Les tsunamis peuvent être déclenchés par différentes sources : une activité volcanique, des glissements de terrain, voire la chute de météorites. Le long des côtes méditerranéennes françaises, l'activité sismique est cependant la principale cause de préoccupation en termes de génération de tsunamis. Les autorités et le Centre National d'Alerte Tsunami (CENALT) portent une attention particulière sur deux zones spécifiques :
Pour cartographier la Zone Terrestre à Évacuer (ZTAE), qui correspond à l’étendue cumulée des zones potentiellement inondées lors des deux scénarios précédemment exposés, une méthode forfaitaire a été appliquée le long des côtes méditerranéennes françaises. Cette approche repose sur des hypothèses scientifiques validées par les autorités compétentes. Ainsi, la ZTAE est définie comme étant la zone située à une altitude inférieure à 5 mètres et à une distance de moins de 200 mètres de la mer le long des embouchures fluviales, avec une extension maximale de 500 mètres au niveau des embouchures (Figure 1). Ces critères intègrent une marge de sécurité afin de prendre en compte les scénarios extrêmes associés à des événements sismiques rares, ainsi que les projections d'élévation du niveau de la mer liées au contexte actuel du changement climatique (Alhamid et al., 2022).

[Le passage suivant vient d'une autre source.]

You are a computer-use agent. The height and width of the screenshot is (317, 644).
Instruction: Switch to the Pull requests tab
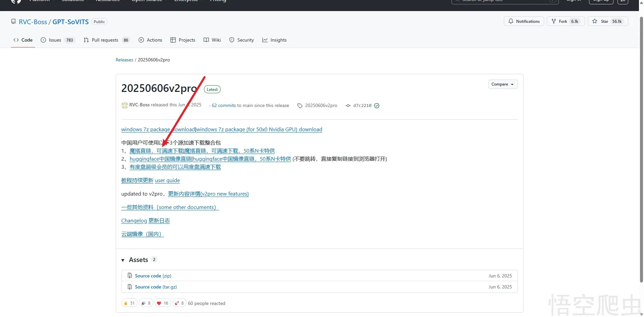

Ce zonage sert aujourd’hui de support cartographique pour les procédures opérationnelles, notamment les plans ORSEC départementaux Tsunami. Elle est aussi utilisée pour planifier les évacuations, en mettant en évidence le fait que l'évacuation à pied constitue l’unique consigne de sécurité visant à déplacer les populations vers l'intérieur des terres. Les sites refuge et les itinéraires pour y accéder sont formalisés sur un plan d’évacuation qui, après validation en concertation avec les acteurs locaux, sont utiles pour dimensionner la gestion des flux de personnes, comme cela est illustré dans le cas de Cannes (Figure 1). En outre, sur le terrain, une signalétique peut être mise en place pour guider efficacement le processus d'évacuation.
De façon complémentaire, l'évaluation du nombre d'individus à évacuer en cas d'un tsunami est une étape primordiale pour la planification des stratégies d'évacuation. Pour autant, elle constitue un défi méthodologique majeur (Carles, et al., 2023). La fréquentation des zones côtières présente en effet une variabilité spatiale et temporelle importante, et les bases de données fournissant des informations sur les déplacements et les flux de population, que ce soit à l'échelle infra-communale ou sur de courtes périodes, sont très limitées.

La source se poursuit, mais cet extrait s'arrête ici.